NEW DELHI, India—The government-owned fixed-line operator, Bharat Sanchar Nigam Limited (BSNL), awarded Ericsson and Motorola contracts to build out its GSM network. BSNL is slated to launch a nationwide GSM service next year, with a projected 4 million-line capacity.

Ericsson has won a US$135 million contract from BSNL for the supply of 1 million GSM lines. The contract is for the north zone, which comprises the telecom circles of Uttar Pradesh (East and West), Punjab, Haryana, Himachal Pradesh and Jammu and Kashmir. It covers supply, implementation and support of core GSM infrastructure along with microwave equipment, billing, customer care solutions, Wireless Application Protocol (WAP) and unified messaging.

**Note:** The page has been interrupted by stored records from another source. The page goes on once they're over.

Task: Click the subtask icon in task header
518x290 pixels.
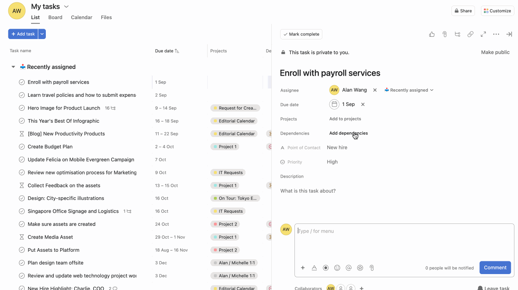Action: [457, 34]
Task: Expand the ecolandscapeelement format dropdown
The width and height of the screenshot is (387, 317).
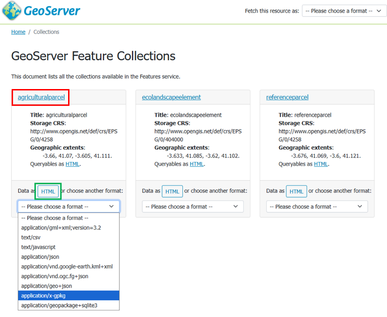Action: pyautogui.click(x=193, y=207)
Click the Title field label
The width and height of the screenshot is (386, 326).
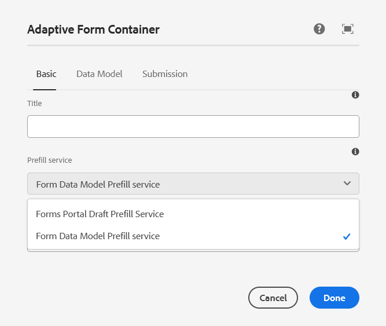pyautogui.click(x=35, y=104)
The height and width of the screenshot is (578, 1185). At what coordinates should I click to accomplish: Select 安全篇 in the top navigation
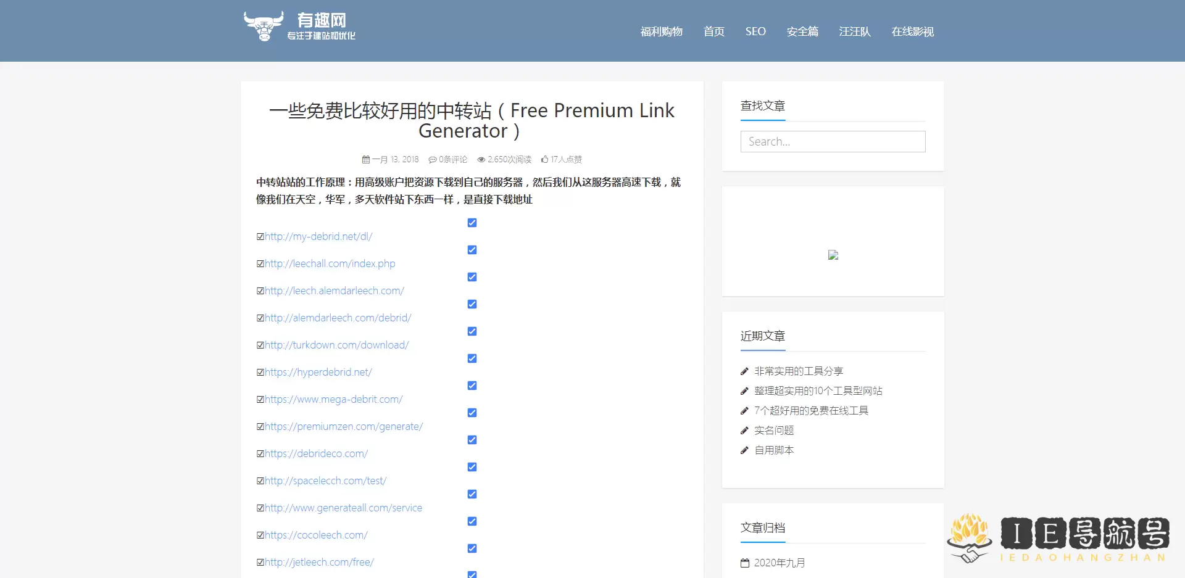tap(802, 31)
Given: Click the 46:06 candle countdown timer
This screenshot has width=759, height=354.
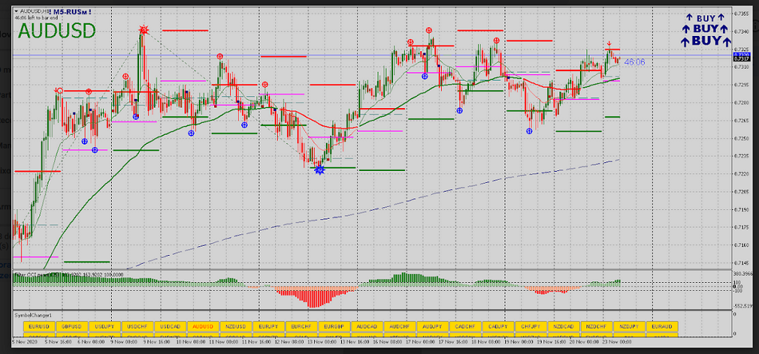Looking at the screenshot, I should (634, 62).
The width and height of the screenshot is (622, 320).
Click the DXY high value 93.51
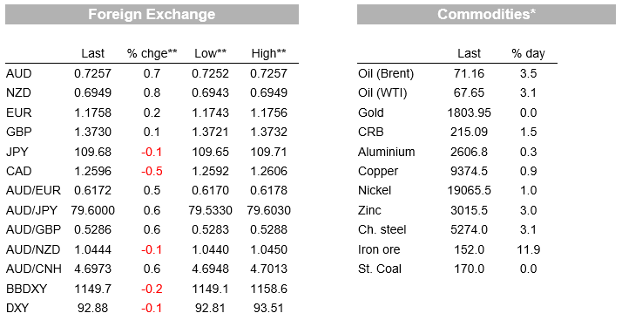[x=268, y=308]
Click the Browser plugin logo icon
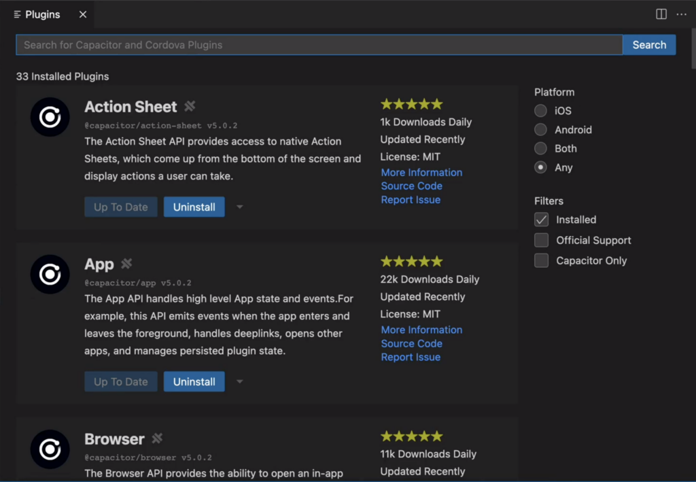The width and height of the screenshot is (696, 482). point(50,449)
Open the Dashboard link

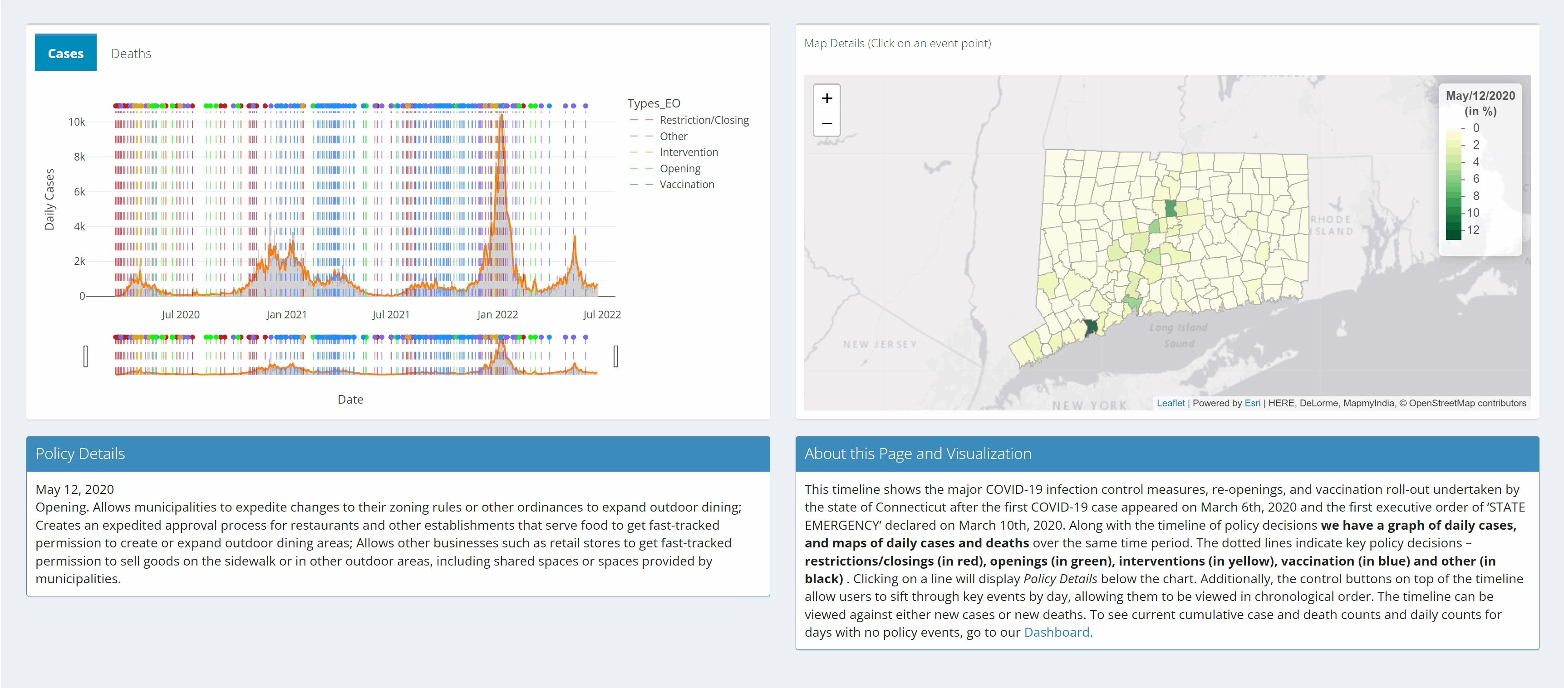pos(1058,632)

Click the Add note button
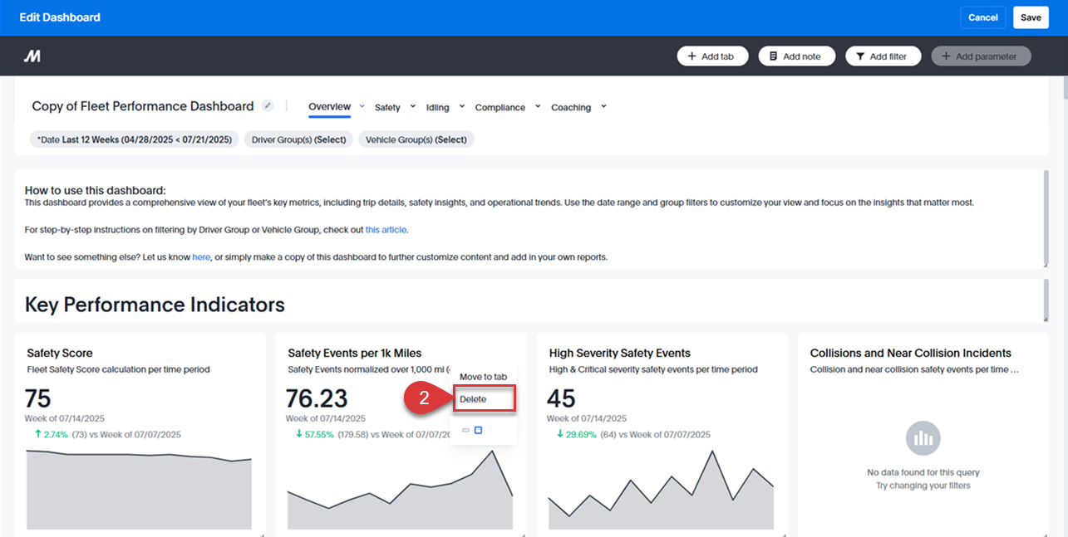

Motorola signed a separate US$178 million GSM contract to supply infrastructure equipment in four states in southern India. The agreement for a total turnkey 900 MHz GSM network includes base stations, switches, intelligent network, billing platform, turnkey services and project management, as well as terminal devices and subscriber identity module (SIM) cards, according to Motorola.

Another contract is to be awarded in two other zones—west and east. Besides Ericsson and Motorola, Alcatel is also in the race.

BSNL operates 30 million fixed-line phones. If BSNL launches its GSM service as planned, it will be the largest GSM operator in the country. Two private operators currently compete in each telecom circle, while licenses for the third players were recently awarded. The total number of subscribers is about 4 million. BSNL will be the fourth operator in all telecom circles, except New Delhi and Mumbai, where another state-owned company, MTNL, is the fourth operator.